I know the feeling about job loss: it's been a year and a half for me. If it weren't for my SSDI, I'd be up a creek....


----------



## charonjr (Mar 27, 2000)

I'm going to look back at the pictures of the Excelsior and see if there's any way to accurately determine the lines of the secondary hull, especially around the bow: just does see right to me.


----------



## irishtrek (Sep 17, 2005)

Try conentrating on the forward torpedo tube in the most side view of the Excelsior you can find and the lines right next to it should give you a good idea of where they need to be, also a side/top view showing the lines across the top of the secondary hull and where the forward line meets a line on the side of the hull. The location of the rest of the lines I have not been able to determen just yet. Hope that helps!


----------



## eagledocf15 (Nov 4, 2008)

*Thank you for starting this conversation.*

I love the input and help with kit accuracies


----------



## charonjr (Mar 27, 2000)

Working on it....


----------



## JediPuju (Oct 12, 2009)

maybe OT , but anyone else think that the excelsior looks very gray on screen in ST:III?
Im thinking when I get round to making mine I might want to replicate that 'on screen' look colour wise. finished in white they just dont look like the excelsior to me. Could be the spacedock blue hues mucking about with my eyes ...


----------



## charonjr (Mar 27, 2000)

I used to be a projectionist and we once got a hold of a badly scratched print of ST:6. Given the condition I took a frame of the Enterprise-A and Excelsior in that last sunset shot. Excelsior was definitely done up in blues to accentuate the difference between it and Enterprise (like it needed it?). There are plenty of online pictures of Excelsior before she was modified and repainted to be the Enterprise-B.


----------



## JediPuju (Oct 12, 2009)

Cheers charon!

I got the blu ray of STIII and the shots with the excelsior are utterly gorgeous. If anyone can take bluray stills those would be great references!


----------



## Gregatron (Mar 29, 2008)

http://movies.trekcore.com/gallery/index.php?cat=56


----------



## charonjr (Mar 27, 2000)

Cheers to you, also, masterful JediPuju!  From where do you hail? I'm in Tucson.


----------



## JediPuju (Oct 12, 2009)

across the pond matey - london england! Nice to meet ya!

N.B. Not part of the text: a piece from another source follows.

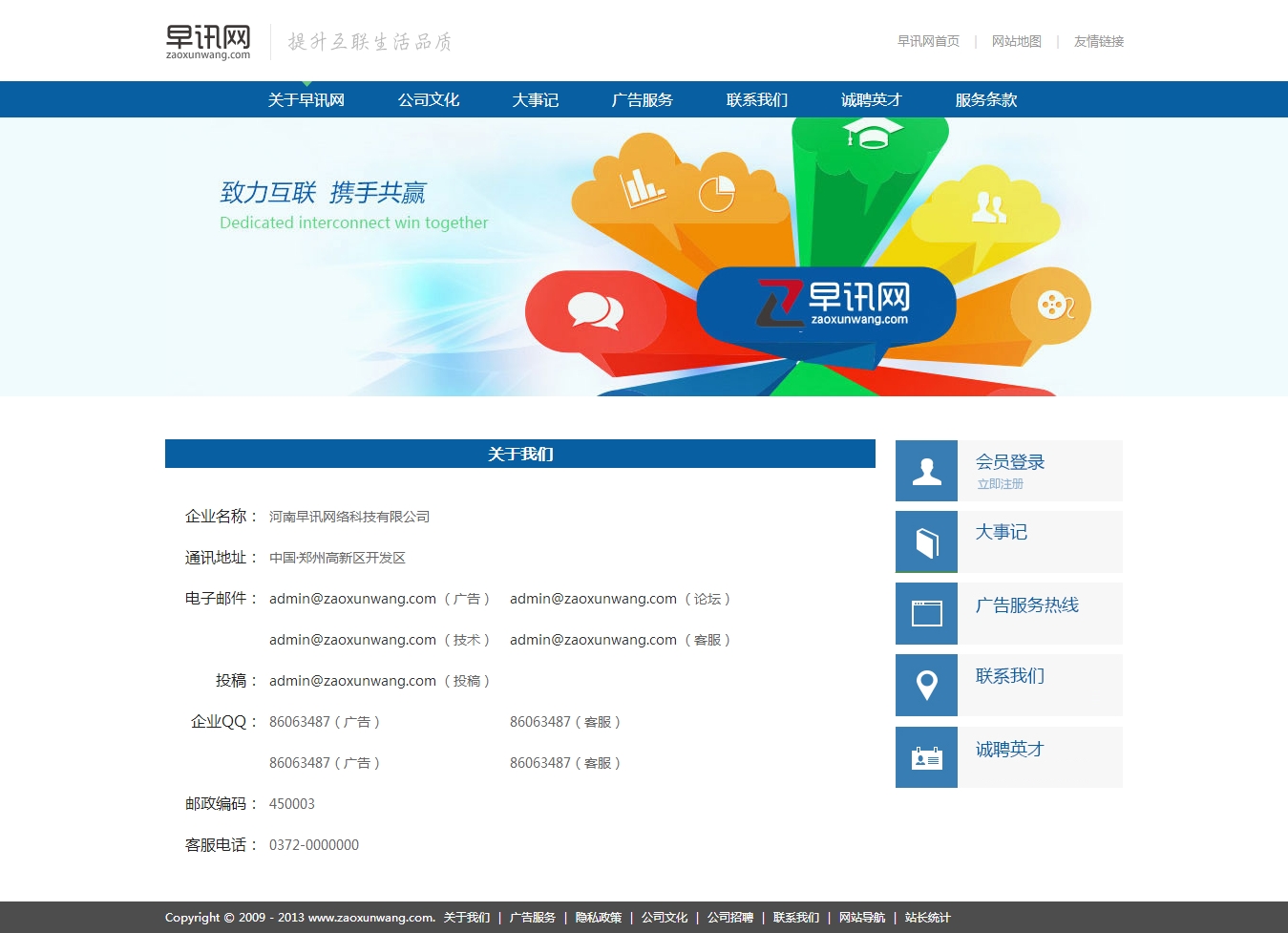
Task: Open 隐私政策 link in the footer
Action: (599, 918)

Gregatron - thanks for answering my distress call  Defo looks nice n' bluish grey to me - then again so does the enterprise in those shots .... still , Its how its always pictured in my mind ...


----------



## charonjr (Mar 27, 2000)

Love to be in London right now.... It's 101 here, 105 on Saturday. I believe that's 38-40c for you....  Just off the top of my head.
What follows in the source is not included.